=== What you need to do ===
Pictures are to be omitted. Output only the lines from the one containing "Task: Open the BackWPup Pro Activation page" through the end of the data, word for word.

[Records excerpted from a collection]
===

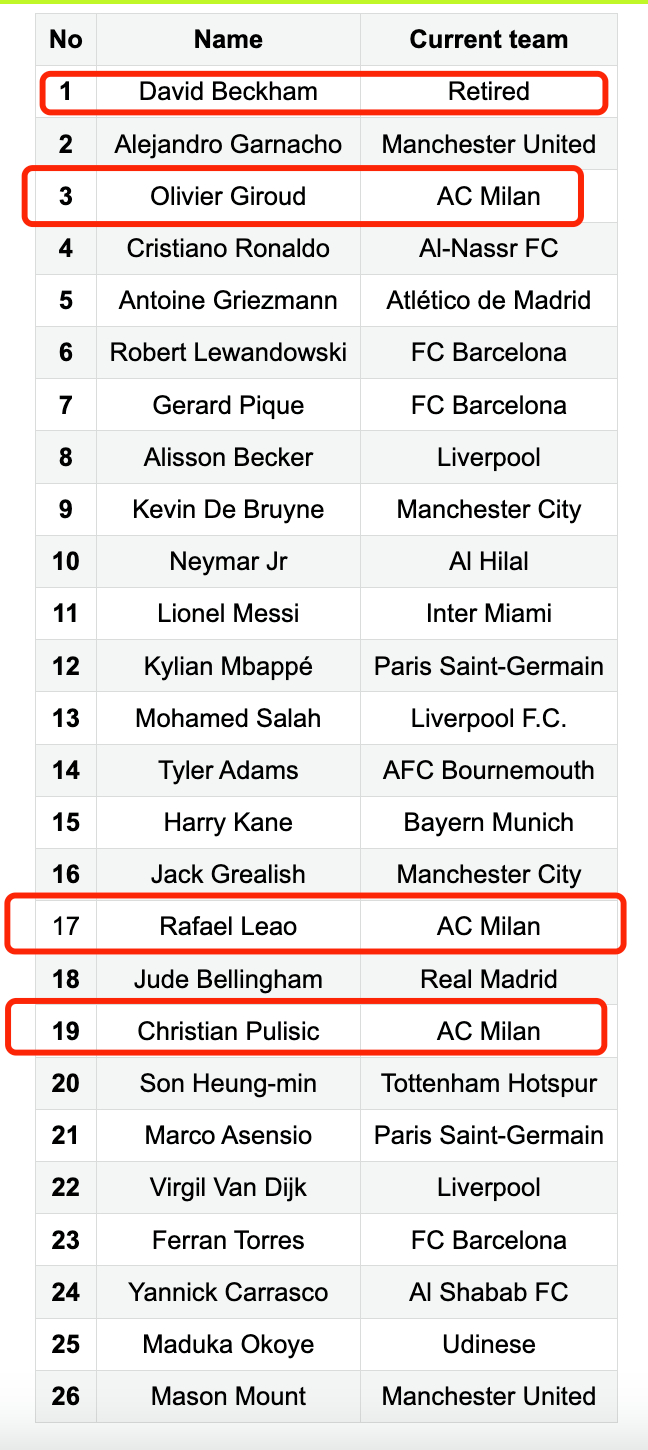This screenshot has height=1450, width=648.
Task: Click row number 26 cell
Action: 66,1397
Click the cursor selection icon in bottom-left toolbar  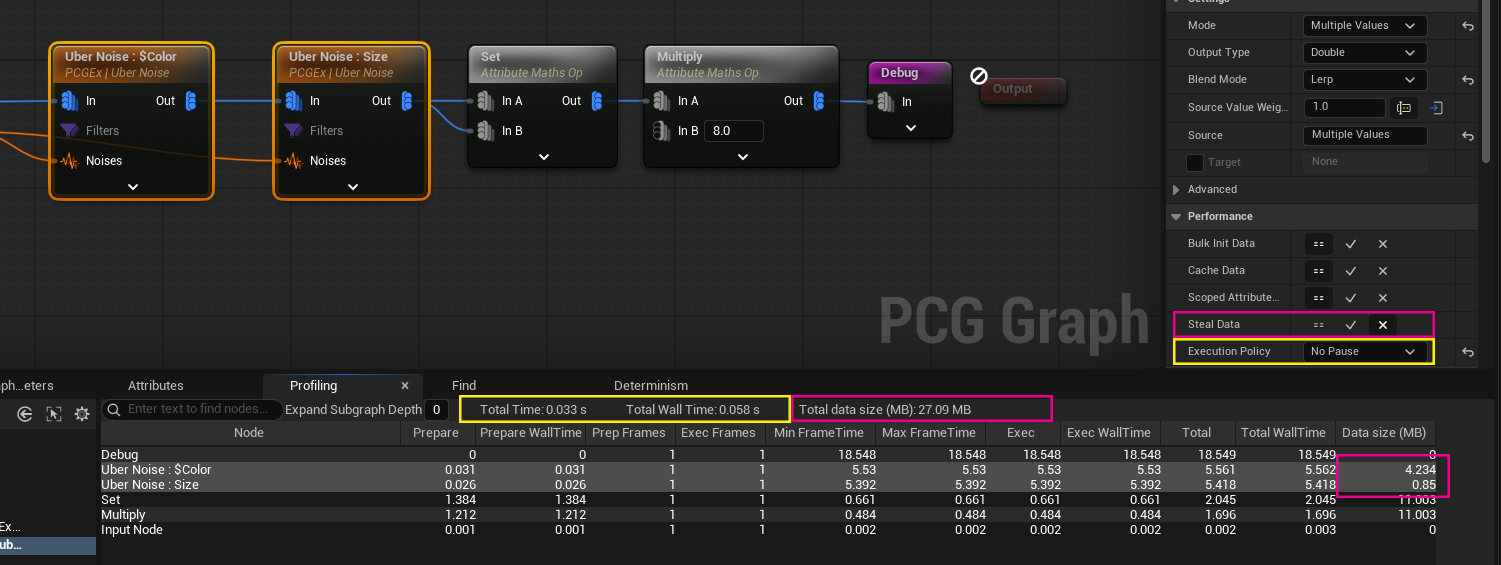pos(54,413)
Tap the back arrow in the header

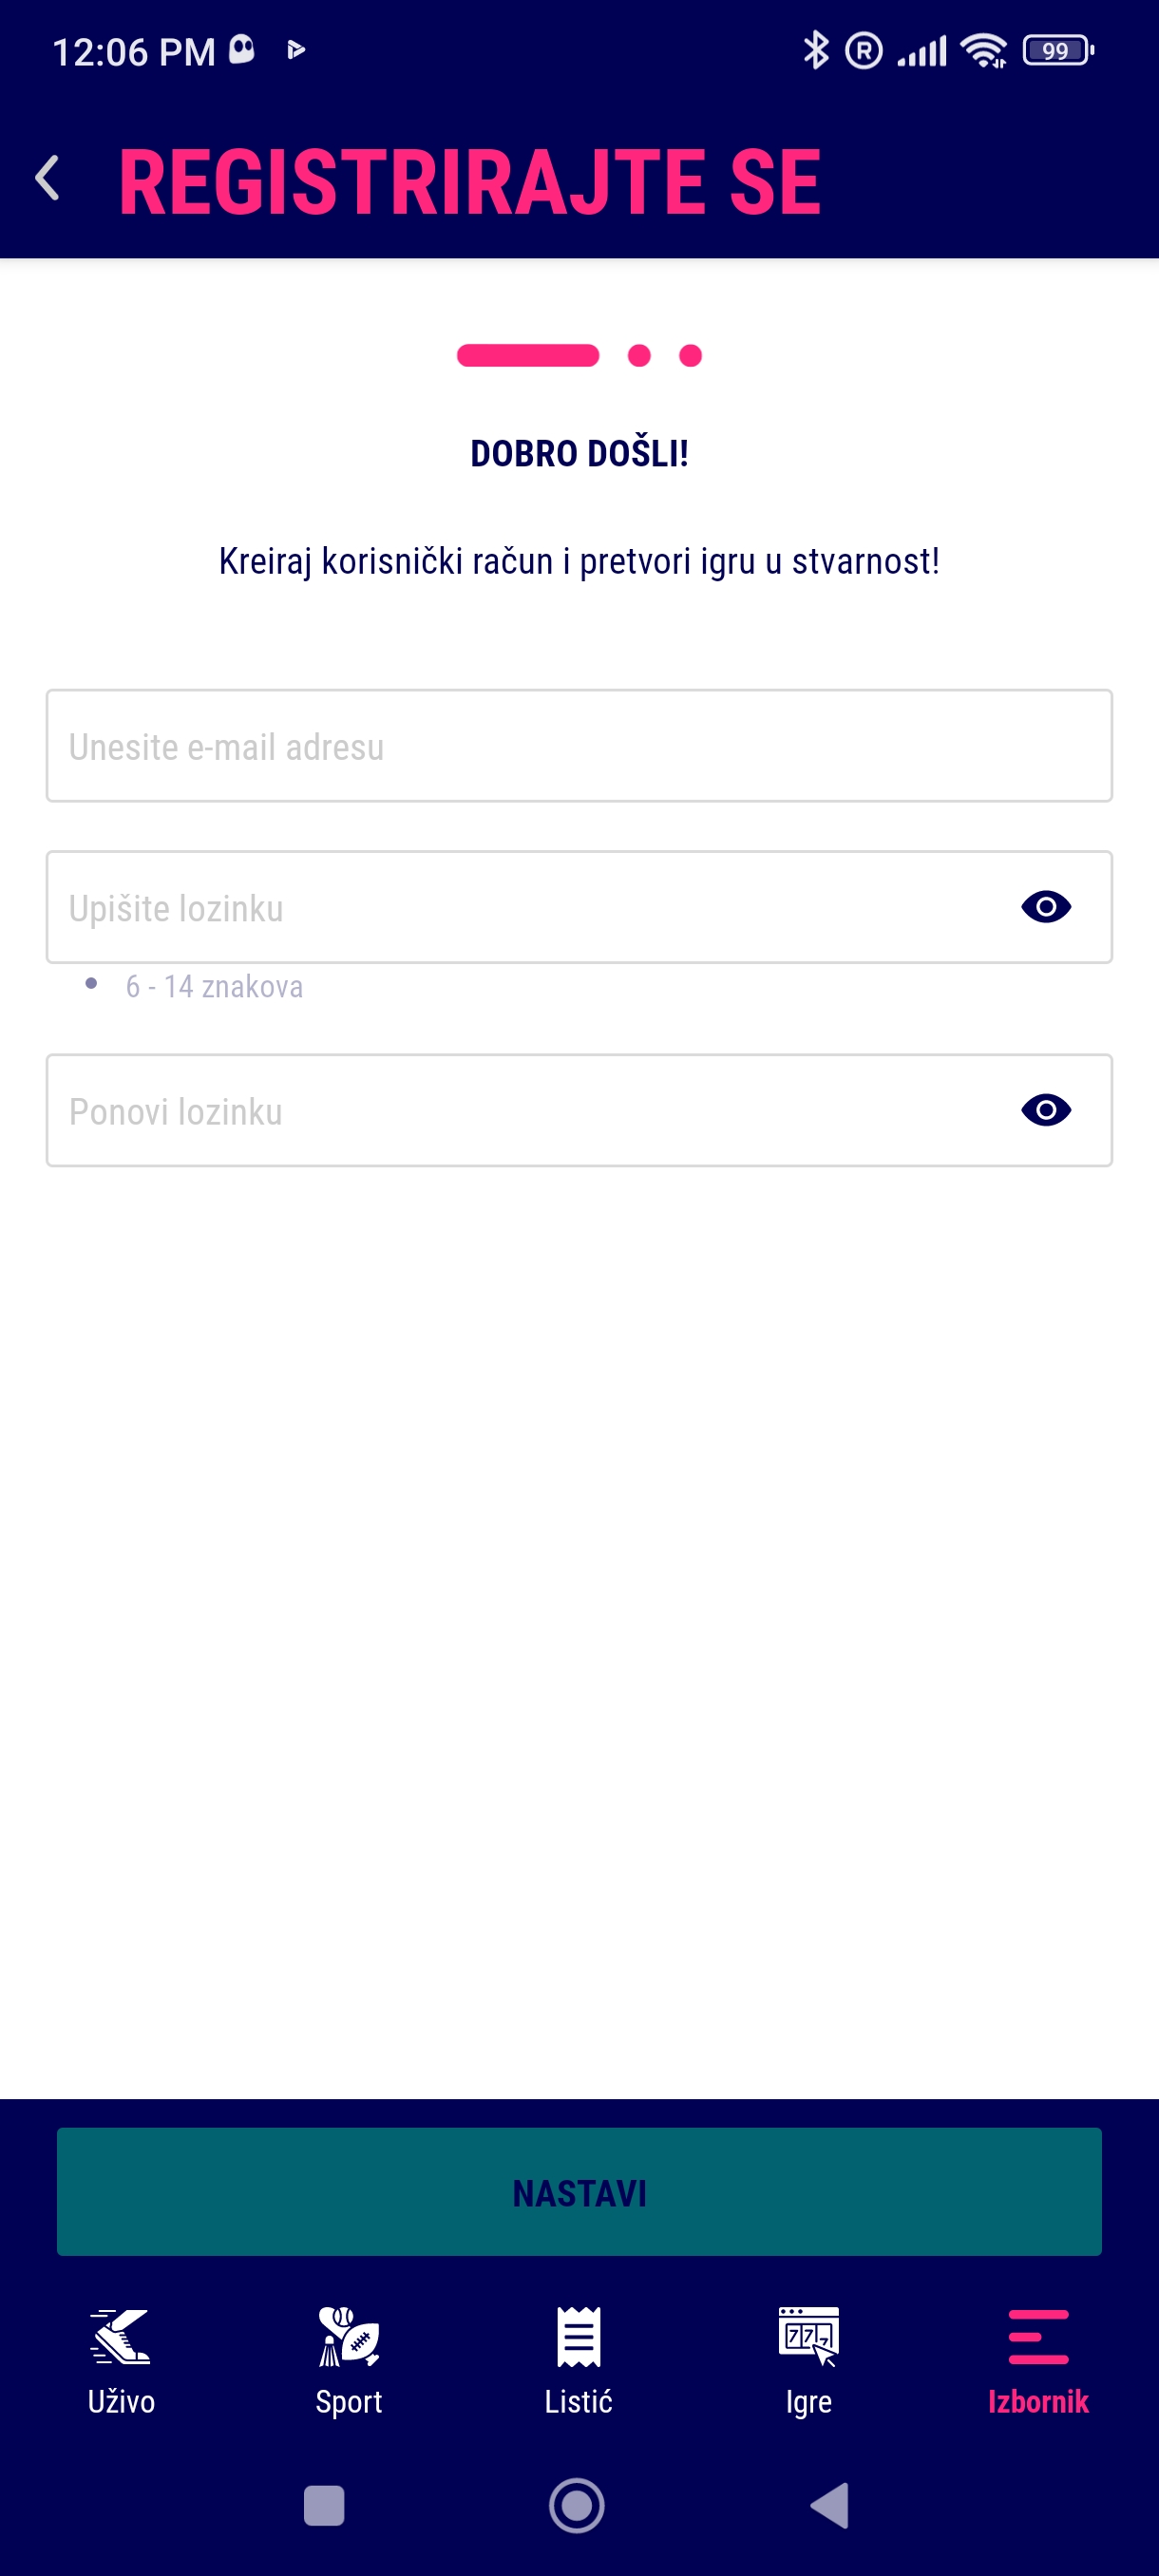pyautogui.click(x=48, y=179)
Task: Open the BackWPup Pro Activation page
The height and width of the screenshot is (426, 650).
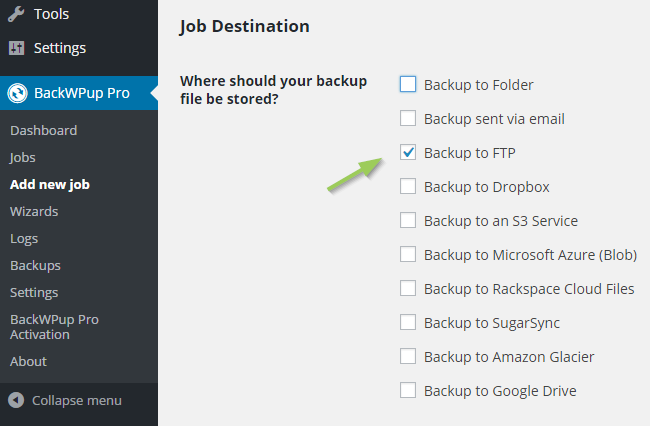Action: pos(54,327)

===

=== Written response ===
Task: Open the BackWPup Pro Activation page
The height and width of the screenshot is (426, 650).
Action: pos(54,327)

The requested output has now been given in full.